- [Records shown]
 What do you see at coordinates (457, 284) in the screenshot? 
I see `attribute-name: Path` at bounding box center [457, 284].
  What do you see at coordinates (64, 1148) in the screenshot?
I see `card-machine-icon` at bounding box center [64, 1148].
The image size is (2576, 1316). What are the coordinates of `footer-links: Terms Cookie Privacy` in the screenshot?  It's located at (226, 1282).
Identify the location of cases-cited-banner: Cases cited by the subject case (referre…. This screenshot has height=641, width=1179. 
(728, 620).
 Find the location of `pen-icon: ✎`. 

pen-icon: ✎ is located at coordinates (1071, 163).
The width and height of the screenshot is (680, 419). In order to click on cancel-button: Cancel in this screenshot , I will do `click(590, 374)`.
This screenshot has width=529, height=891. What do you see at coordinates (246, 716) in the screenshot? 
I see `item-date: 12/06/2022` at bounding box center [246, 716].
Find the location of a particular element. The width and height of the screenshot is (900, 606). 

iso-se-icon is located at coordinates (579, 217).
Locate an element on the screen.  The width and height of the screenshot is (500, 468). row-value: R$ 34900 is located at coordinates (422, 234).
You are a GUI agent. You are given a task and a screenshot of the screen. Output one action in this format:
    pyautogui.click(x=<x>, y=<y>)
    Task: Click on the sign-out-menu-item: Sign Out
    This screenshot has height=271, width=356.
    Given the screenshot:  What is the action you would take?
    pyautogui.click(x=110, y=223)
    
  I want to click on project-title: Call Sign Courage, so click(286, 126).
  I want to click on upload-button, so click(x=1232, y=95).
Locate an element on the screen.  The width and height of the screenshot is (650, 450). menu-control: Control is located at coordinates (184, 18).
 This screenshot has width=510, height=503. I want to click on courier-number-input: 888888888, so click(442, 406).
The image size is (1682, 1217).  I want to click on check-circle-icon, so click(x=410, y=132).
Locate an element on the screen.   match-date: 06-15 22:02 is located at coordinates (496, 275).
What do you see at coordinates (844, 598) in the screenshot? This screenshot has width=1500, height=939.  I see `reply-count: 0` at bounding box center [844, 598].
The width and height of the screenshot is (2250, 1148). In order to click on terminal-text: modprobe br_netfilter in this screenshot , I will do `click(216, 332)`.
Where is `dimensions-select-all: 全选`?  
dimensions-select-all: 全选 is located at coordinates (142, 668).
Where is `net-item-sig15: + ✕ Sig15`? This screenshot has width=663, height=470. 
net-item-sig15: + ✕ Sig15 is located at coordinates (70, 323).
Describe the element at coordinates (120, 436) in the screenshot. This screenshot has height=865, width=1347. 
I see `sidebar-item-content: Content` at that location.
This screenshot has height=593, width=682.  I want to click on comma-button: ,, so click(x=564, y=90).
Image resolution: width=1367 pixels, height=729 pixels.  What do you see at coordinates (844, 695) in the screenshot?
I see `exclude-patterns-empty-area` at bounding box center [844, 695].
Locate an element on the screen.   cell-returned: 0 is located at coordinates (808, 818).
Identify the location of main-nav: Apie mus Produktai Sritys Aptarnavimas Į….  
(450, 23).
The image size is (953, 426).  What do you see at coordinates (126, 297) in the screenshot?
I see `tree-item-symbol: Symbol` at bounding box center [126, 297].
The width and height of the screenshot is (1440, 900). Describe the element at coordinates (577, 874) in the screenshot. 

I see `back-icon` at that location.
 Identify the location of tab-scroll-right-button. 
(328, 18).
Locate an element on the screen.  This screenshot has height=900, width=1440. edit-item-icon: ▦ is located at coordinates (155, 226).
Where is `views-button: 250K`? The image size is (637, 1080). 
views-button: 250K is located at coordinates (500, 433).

- [Task] Rewrite all the entries above, changing "Locate an element on the screen" to "Find an element on the screen" everywhere it occurs and leaving every other word as it is.

- [Task output]
 What do you see at coordinates (457, 284) in the screenshot? 
I see `attribute-name: Path` at bounding box center [457, 284].
  What do you see at coordinates (64, 1148) in the screenshot?
I see `card-machine-icon` at bounding box center [64, 1148].
The image size is (2576, 1316). What are the coordinates of `footer-links: Terms Cookie Privacy` in the screenshot?  It's located at (226, 1282).
Identify the location of cases-cited-banner: Cases cited by the subject case (referre…. This screenshot has height=641, width=1179. 
(728, 620).
 Find the location of `pen-icon: ✎`. 

pen-icon: ✎ is located at coordinates (1071, 163).
The width and height of the screenshot is (680, 419). In order to click on cancel-button: Cancel in this screenshot , I will do `click(590, 374)`.
This screenshot has width=529, height=891. What do you see at coordinates (246, 716) in the screenshot? 
I see `item-date: 12/06/2022` at bounding box center [246, 716].
Find the location of a particular element. The width and height of the screenshot is (900, 606). 

iso-se-icon is located at coordinates (579, 217).
Find an element on the screen.  The width and height of the screenshot is (500, 468). row-value: R$ 34900 is located at coordinates (422, 234).
You are a GUI agent. You are given a task and a screenshot of the screen. Output one action in this format:
    pyautogui.click(x=<x>, y=<y>)
    Task: Click on the sign-out-menu-item: Sign Out
    This screenshot has height=271, width=356.
    Given the screenshot:  What is the action you would take?
    pyautogui.click(x=110, y=223)
    
  I want to click on project-title: Call Sign Courage, so click(286, 126).
  I want to click on upload-button, so click(x=1232, y=95).
Find an element on the screen.  The width and height of the screenshot is (650, 450). menu-control: Control is located at coordinates (184, 18).
 This screenshot has width=510, height=503. I want to click on courier-number-input: 888888888, so click(442, 406).
The image size is (1682, 1217).  I want to click on check-circle-icon, so click(x=410, y=132).
Find an element on the screen.   match-date: 06-15 22:02 is located at coordinates (496, 275).
What do you see at coordinates (844, 598) in the screenshot? This screenshot has width=1500, height=939.  I see `reply-count: 0` at bounding box center [844, 598].
The width and height of the screenshot is (2250, 1148). In order to click on terminal-text: modprobe br_netfilter in this screenshot , I will do `click(216, 332)`.
Where is `dimensions-select-all: 全选`?  
dimensions-select-all: 全选 is located at coordinates (142, 668).
Where is `net-item-sig15: + ✕ Sig15`? This screenshot has width=663, height=470. 
net-item-sig15: + ✕ Sig15 is located at coordinates (70, 323).
Describe the element at coordinates (120, 436) in the screenshot. This screenshot has height=865, width=1347. 
I see `sidebar-item-content: Content` at that location.
This screenshot has height=593, width=682.  I want to click on comma-button: ,, so click(x=564, y=90).
Image resolution: width=1367 pixels, height=729 pixels.  What do you see at coordinates (844, 695) in the screenshot?
I see `exclude-patterns-empty-area` at bounding box center [844, 695].
Find an element on the screen.   cell-returned: 0 is located at coordinates (808, 818).
Identify the location of main-nav: Apie mus Produktai Sritys Aptarnavimas Į….  
(450, 23).
The image size is (953, 426).  What do you see at coordinates (126, 297) in the screenshot?
I see `tree-item-symbol: Symbol` at bounding box center [126, 297].
The width and height of the screenshot is (1440, 900). Describe the element at coordinates (577, 874) in the screenshot. 

I see `back-icon` at that location.
 Identify the location of tab-scroll-right-button. 
(328, 18).
Find an element on the screen.  This screenshot has height=900, width=1440. edit-item-icon: ▦ is located at coordinates (155, 226).
Where is `views-button: 250K`? The image size is (637, 1080). 
views-button: 250K is located at coordinates (500, 433).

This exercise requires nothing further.